LE PRESIDENT.- Monsieur d’Ormesson, je ne prends pas du tout comme une plaisanterie ce que vous dites.
– J. D’ORMESSON.- Mais ce n’est pas une plaisanterie.
– LE PRESIDENT.- Je ne le prends pas comme cela, justement. Il fallait bien échanger quelques propos qui soulagent un peu la gravité de notre conversation et je prends très au sérieux ce que vous me dites. Je sais que c’est le sentiment d’un certain nombre de Français, de quelques intellectuels de talent d’ailleurs qui ne sont pas tous des adversaires à moi mais qui voudraient assurer à tous les coups le succès de l’Europe, de l’union européenne, c’est-à-dire du Traité de Maastricht.
– Si je dois nuire à ce point-là au Traité de Maastricht, je dois dire qu’il faut que je tienne le plus grand compte de l’avis de mes adversaires mais aussi des autres, mais croyez-vous qu’on en soit là ? D’autre part, est-ce que c’est vraiment mon rôle que de faire un plébiscite à l’envers ? Je me refuse à faire un plébiscite positif mais cela deviendrait un plébiscite négatif. Tous contre moi et ça marche bien ?
– J. D’ORMESSON.- C’est le risque des référendum.
– LE PRESIDENT.- C’est me réserver peut-être un sort un peu attristant mais dans ce que vous avez dit, je vois une part de vérité et d’émotion et croyez-moi, monsieur d’Ormesson, il nous reste quinze jours à trois semaines avant le vote, ce n’est pas du tout l’annonce que je prendrai la position que vous souhaitez mais je ne néglige pas l’avis d’hommes tels que vous lorsqu’il est exprimé de cette manière ; il y a même un côté émouvant. Cela dit, moi je ne vais pas quand même ajouter aussi au désordre, enfin. Si c’est le non, là vous ne dites rien.

Données fournies »
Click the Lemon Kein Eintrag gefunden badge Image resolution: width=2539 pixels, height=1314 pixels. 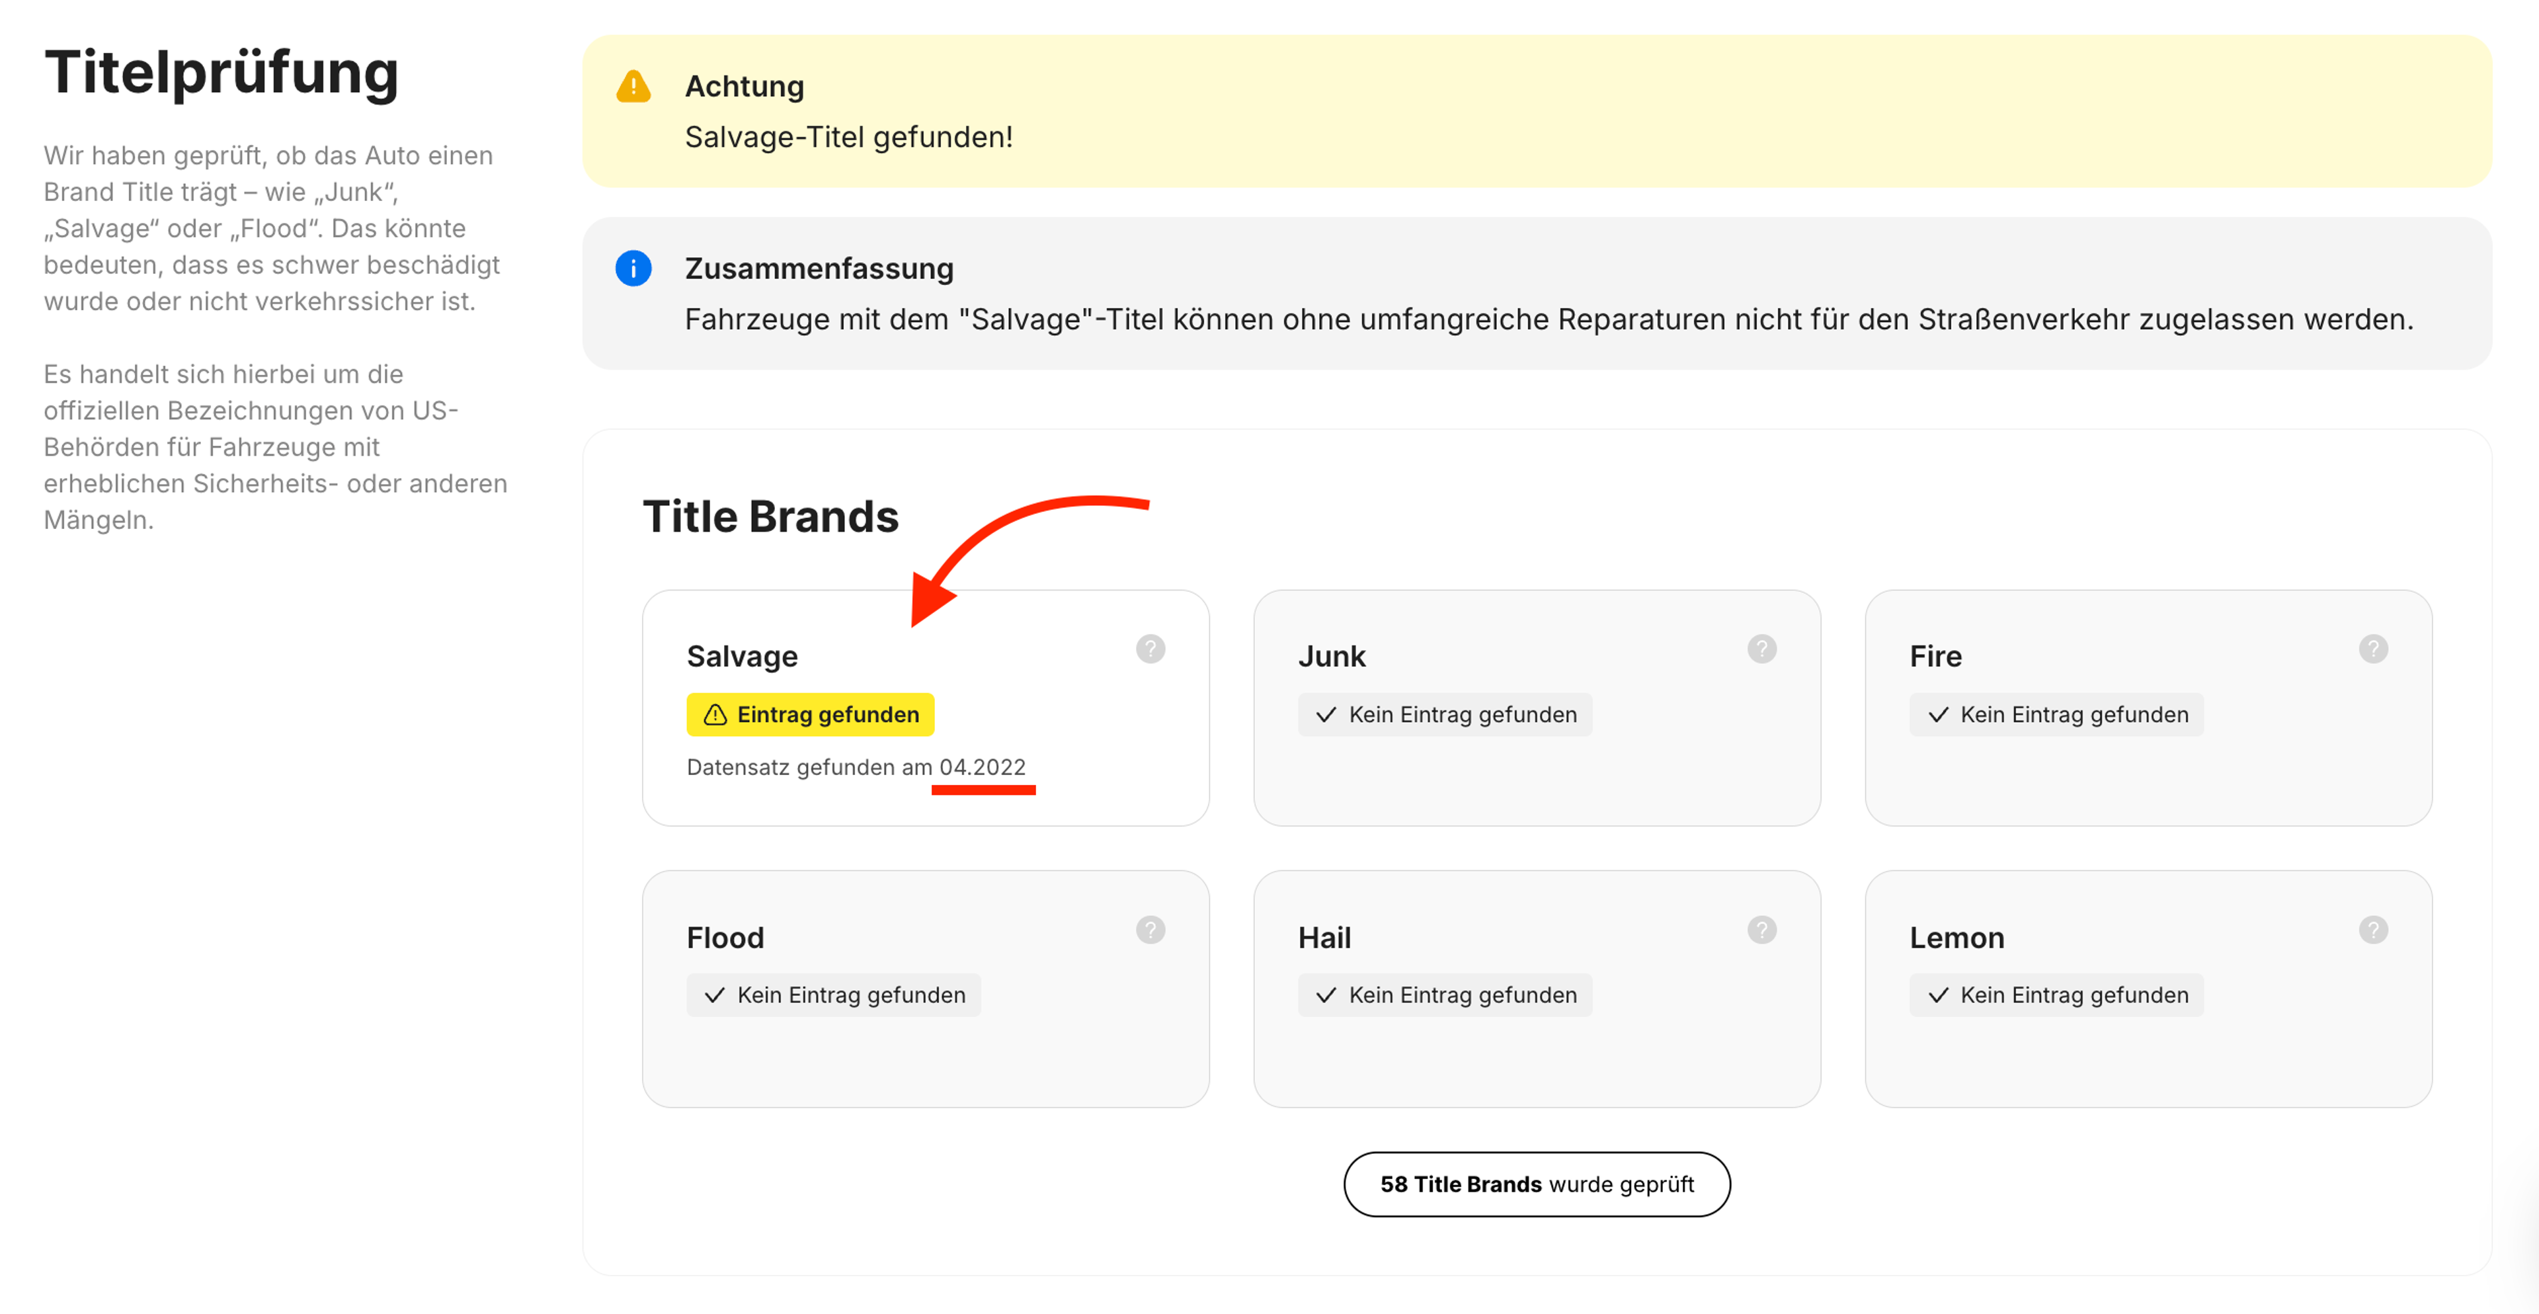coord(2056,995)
* * *
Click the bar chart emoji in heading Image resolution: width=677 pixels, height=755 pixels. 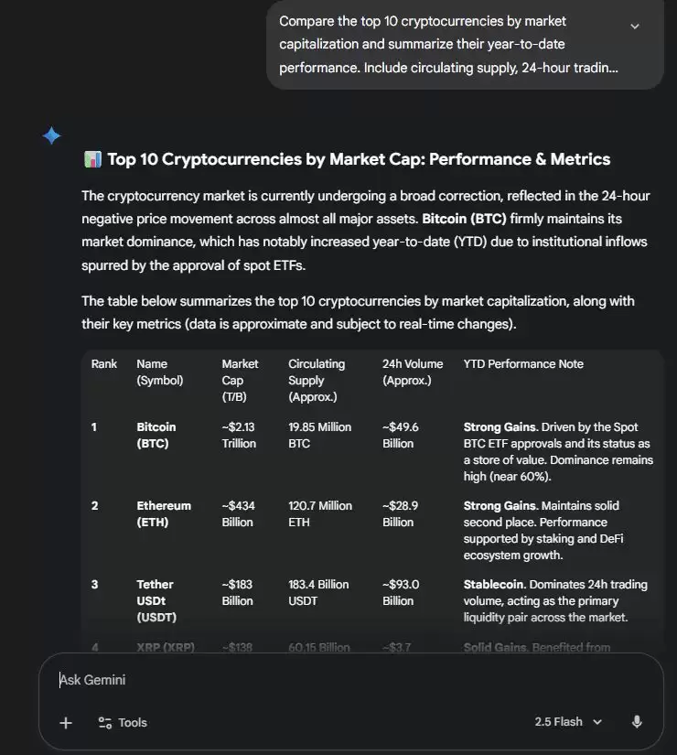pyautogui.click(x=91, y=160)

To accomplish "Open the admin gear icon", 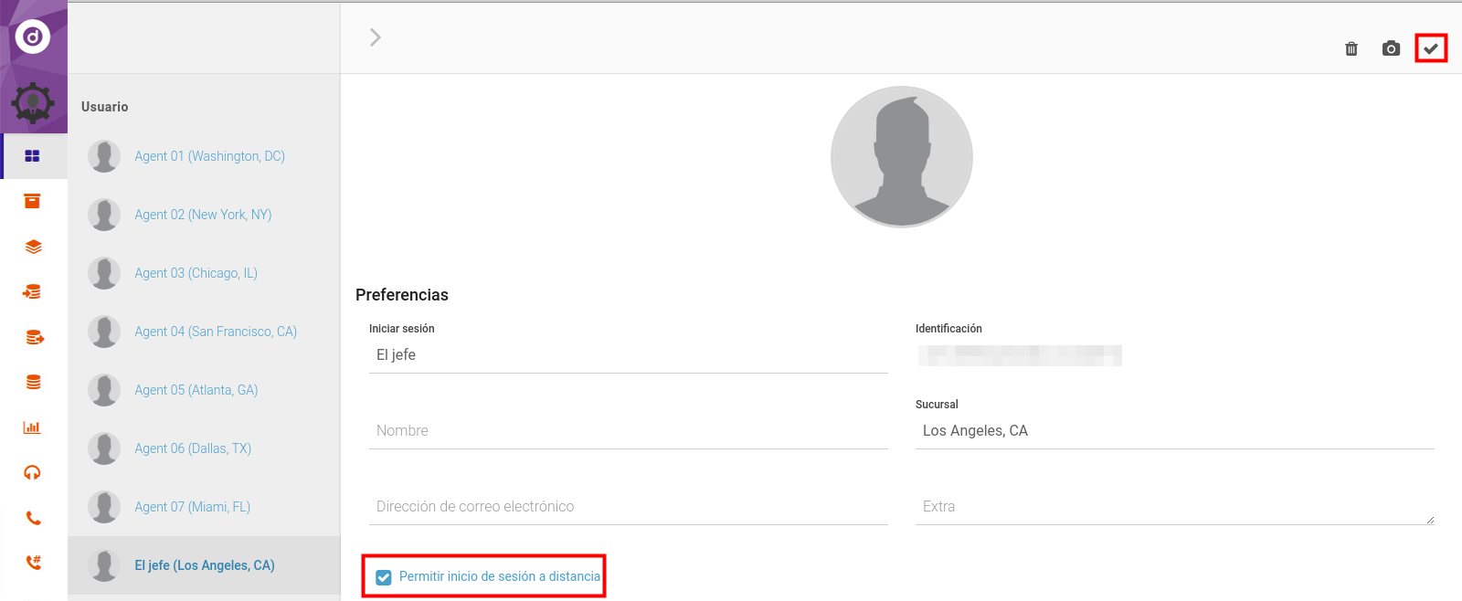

Consigne donnée »
Dites si chaque affirmation concorde avec l’extrait du document, par oui ou non, en citant les mots décisifs de celui-ci.
1. J. D’Ormesson affirme que ses propos ne sont pas une plaisanterie.
2. Le président déclare qu’il reste deux mois avant le vote.
3. Le président refuse de faire un plébiscite positif.

Réponse complète »
1. Oui : « Mais ce n’est pas une plaisanterie. »
2. Non : « il nous reste quinze jours à trois semaines avant le vote »
3. Oui : « Je me refuse à faire un plébiscite positif »